Data can be a tricky beast. Marketers need it in order to fully understand their customers and increase business sales; but agencies often hold onto it in order to ensure their clients will stay with them. Sometimes the arrangement works well. After all, it’s a daunting prospect for any new (or even established) business to sift through thousands of gigabytes of data in order to perform analysis on an ever-changing consumer landscape. More often than not, however, the marketer and agency are at cross-purposes when it comes to who owns, and more importantly, who has access to the client’s data.
According to Advertising Age, this battle is only going to intensify. A recent article quoted Andrew Swinand, a former media-agency executive who is a partner at an analytics firm, as saying: “What’s fascinating is how many clients have given away license to their data without knowing it.” Once a marketer signs with an agency, they are often beholden to that agency’s technology systems. Retrieving data from these agencies can be arduous at best. At worst, the information can be provided as an unusable data dump. This means that leaving an agency, even one where the relationship clearly is not working, can seem like it’s not worth the price.

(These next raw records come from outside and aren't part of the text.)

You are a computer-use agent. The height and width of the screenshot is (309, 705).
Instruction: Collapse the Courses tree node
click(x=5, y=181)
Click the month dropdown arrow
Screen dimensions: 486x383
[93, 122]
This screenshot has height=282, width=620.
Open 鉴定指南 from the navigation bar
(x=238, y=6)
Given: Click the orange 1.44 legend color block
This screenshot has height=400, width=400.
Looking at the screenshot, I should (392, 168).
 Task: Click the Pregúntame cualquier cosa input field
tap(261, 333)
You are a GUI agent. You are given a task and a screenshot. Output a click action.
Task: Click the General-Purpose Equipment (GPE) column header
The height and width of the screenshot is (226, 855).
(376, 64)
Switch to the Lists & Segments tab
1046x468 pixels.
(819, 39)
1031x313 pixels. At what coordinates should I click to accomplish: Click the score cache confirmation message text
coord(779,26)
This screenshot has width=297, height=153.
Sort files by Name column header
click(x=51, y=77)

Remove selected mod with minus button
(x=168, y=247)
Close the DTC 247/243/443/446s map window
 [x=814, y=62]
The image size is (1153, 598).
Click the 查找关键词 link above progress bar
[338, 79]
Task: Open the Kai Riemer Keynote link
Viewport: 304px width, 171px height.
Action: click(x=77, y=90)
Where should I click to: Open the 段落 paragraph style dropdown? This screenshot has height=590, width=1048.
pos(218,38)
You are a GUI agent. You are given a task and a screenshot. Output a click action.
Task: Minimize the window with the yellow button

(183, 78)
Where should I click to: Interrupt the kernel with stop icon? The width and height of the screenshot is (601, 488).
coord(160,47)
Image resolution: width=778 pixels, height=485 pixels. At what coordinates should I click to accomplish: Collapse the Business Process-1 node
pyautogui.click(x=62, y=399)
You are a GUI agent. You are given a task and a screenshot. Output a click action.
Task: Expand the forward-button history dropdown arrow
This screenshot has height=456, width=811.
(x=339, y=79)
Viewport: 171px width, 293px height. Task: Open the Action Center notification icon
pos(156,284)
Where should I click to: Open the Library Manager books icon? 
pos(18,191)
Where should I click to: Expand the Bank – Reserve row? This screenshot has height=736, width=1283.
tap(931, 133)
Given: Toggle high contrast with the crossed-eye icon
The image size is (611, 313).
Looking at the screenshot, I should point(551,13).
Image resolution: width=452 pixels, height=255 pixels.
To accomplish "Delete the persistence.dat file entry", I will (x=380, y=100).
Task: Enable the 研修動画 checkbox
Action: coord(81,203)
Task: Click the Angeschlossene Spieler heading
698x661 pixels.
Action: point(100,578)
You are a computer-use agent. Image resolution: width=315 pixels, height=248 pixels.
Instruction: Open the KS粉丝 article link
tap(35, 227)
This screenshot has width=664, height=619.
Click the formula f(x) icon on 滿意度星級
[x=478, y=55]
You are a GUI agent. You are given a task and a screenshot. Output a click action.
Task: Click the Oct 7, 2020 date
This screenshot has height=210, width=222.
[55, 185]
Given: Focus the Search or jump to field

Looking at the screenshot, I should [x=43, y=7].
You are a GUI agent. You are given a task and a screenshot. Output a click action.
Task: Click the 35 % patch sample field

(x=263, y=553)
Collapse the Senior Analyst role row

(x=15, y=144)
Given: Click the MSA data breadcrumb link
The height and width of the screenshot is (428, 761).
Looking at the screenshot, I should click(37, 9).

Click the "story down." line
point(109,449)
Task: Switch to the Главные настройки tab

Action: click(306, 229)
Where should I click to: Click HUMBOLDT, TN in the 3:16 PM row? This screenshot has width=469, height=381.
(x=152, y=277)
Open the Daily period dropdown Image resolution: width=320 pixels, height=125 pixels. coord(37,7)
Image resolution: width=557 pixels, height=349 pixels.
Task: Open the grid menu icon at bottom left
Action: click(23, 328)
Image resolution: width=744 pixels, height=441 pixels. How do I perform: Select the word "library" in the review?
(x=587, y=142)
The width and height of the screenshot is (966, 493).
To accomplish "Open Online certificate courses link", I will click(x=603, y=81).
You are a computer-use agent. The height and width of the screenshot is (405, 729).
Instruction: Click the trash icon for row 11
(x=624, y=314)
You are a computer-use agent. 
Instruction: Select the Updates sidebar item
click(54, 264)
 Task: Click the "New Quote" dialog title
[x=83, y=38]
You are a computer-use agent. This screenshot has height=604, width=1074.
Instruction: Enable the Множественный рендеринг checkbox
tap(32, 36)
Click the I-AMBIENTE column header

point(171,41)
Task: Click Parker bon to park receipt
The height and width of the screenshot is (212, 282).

The fact is that algorithms may not make people swoon, but their importance can’t be underestimated. The merger between New York-based Omnicom Group and Paris-based Publicis Groupe, for instance, has struck a chord with both marketers and agencies alike. It’s clear that by joining forces, these advertising powerhouses will be able to utilize their data to zero-in on precise segments of the population for which many of their competitors simply won’t have the scale to access.
As the Wall Street Journal put it, “Madison Avenue is increasingly a bastion of geeks: computer programmers, data heads and quantitative analysts.” Marketers that don’t work with a Madison Avenue outfit have to play even smarter. This means partnering with agencies that have complete integrity and data transparency. It also means working with agencies that are invested in building, maintaining and updating their data systems. An agency can’t just provide data on inbound calls or web orders without also looking at predictive models, market segmentation, and multiples angles of comparison.
The bottom line is that although many agencies are attempting to hold data hostage (in part by not revealing all the types of data they’re gathering in the first place) marketers would do well to stand firm on the battlefield. It’s critical to ask the kinds of questions that will lead to a more balanced relationship, where clients own and have access to their data, and the agency has the right to use the data on the clients’ behalf. By the same token, in an age where business competition is at its fiercest, agencies would be wise to rethink the old idiom, “All’s fair in love and war.”